## WHAT NEEDS TO BE DONE
What lines of the listing include the string "will"? Show them all.

## SOURCE RECORDS
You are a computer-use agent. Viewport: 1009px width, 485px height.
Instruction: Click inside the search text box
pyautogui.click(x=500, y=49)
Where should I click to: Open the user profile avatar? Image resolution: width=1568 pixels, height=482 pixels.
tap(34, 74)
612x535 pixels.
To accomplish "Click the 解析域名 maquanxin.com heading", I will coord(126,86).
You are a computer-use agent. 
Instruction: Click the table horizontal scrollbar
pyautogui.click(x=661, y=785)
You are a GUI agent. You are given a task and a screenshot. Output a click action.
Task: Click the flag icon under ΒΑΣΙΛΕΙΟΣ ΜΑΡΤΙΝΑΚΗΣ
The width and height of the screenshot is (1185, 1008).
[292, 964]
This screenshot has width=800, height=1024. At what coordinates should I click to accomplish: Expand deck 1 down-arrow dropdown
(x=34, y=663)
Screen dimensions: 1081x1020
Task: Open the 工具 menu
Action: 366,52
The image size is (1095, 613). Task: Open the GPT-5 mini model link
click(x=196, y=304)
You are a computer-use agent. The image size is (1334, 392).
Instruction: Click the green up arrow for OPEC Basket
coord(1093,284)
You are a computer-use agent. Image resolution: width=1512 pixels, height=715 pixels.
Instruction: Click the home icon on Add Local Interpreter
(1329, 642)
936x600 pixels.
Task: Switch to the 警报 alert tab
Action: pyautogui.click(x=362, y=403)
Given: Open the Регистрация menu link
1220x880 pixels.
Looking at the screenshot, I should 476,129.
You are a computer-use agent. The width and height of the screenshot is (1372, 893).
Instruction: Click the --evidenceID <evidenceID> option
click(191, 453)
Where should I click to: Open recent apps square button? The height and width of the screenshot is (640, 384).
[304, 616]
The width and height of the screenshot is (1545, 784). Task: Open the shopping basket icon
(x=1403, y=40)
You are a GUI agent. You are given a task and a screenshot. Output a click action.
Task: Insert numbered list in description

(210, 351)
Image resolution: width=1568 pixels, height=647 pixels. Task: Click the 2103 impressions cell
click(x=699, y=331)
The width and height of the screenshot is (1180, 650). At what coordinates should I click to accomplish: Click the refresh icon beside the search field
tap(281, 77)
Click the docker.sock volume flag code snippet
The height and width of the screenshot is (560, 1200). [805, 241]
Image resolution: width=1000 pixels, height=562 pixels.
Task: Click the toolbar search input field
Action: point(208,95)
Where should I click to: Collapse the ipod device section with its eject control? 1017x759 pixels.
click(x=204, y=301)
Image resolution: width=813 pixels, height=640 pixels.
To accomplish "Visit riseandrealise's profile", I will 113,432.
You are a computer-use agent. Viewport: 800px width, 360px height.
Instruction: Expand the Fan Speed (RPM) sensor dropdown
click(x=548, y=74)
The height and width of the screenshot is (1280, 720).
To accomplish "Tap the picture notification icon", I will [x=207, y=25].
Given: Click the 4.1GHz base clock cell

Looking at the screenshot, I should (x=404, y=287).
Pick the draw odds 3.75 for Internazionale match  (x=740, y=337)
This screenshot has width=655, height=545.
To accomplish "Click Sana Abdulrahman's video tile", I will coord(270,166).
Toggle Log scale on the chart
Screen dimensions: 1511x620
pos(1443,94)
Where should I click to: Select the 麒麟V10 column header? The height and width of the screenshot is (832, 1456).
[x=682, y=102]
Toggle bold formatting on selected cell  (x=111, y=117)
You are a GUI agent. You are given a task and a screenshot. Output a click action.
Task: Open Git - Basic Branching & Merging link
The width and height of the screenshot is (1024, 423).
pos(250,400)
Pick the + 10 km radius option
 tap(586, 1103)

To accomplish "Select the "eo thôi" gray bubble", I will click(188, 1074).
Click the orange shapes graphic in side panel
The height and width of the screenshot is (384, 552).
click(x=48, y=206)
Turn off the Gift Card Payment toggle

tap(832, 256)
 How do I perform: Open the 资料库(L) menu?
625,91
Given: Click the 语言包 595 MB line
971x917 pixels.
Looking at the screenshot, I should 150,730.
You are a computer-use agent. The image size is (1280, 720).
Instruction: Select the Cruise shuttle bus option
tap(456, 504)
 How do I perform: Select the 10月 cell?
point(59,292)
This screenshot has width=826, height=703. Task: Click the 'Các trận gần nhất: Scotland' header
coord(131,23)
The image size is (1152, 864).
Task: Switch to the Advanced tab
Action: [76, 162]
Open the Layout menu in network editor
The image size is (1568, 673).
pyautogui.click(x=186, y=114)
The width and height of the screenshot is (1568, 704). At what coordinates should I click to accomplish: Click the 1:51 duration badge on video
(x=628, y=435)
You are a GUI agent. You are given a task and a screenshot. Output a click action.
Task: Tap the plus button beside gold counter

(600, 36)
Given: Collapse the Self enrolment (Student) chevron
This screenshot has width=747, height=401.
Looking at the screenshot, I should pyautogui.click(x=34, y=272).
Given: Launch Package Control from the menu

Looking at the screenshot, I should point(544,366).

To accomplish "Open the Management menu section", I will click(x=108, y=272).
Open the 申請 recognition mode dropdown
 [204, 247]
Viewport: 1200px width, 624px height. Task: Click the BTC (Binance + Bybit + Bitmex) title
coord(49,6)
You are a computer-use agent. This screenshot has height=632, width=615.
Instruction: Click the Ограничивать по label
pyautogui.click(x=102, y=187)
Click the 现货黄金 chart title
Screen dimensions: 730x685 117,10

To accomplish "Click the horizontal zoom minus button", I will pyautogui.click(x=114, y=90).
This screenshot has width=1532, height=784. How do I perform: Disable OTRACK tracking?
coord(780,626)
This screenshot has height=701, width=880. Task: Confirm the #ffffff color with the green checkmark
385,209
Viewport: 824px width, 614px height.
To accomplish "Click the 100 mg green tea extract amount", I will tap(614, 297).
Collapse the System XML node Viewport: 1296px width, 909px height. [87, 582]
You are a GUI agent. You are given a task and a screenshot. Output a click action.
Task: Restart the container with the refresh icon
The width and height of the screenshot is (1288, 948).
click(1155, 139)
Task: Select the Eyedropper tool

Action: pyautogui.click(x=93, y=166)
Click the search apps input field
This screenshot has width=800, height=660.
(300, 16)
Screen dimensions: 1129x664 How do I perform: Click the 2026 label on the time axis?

## RESPONSE TO THIS TASK
To accomplish "Click the 解析域名 maquanxin.com heading", I will coord(126,86).
To accomplish "Visit riseandrealise's profile", I will 113,432.
To accomplish "Tap the picture notification icon", I will [x=207, y=25].
To accomplish "Click Sana Abdulrahman's video tile", I will coord(270,166).
To accomplish "Select the "eo thôi" gray bubble", I will click(188, 1074).
To accomplish "Open the Management menu section", I will click(x=108, y=272).
To accomplish "Click the horizontal zoom minus button", I will pyautogui.click(x=114, y=90).
To accomplish "Click the 100 mg green tea extract amount", I will tap(614, 297).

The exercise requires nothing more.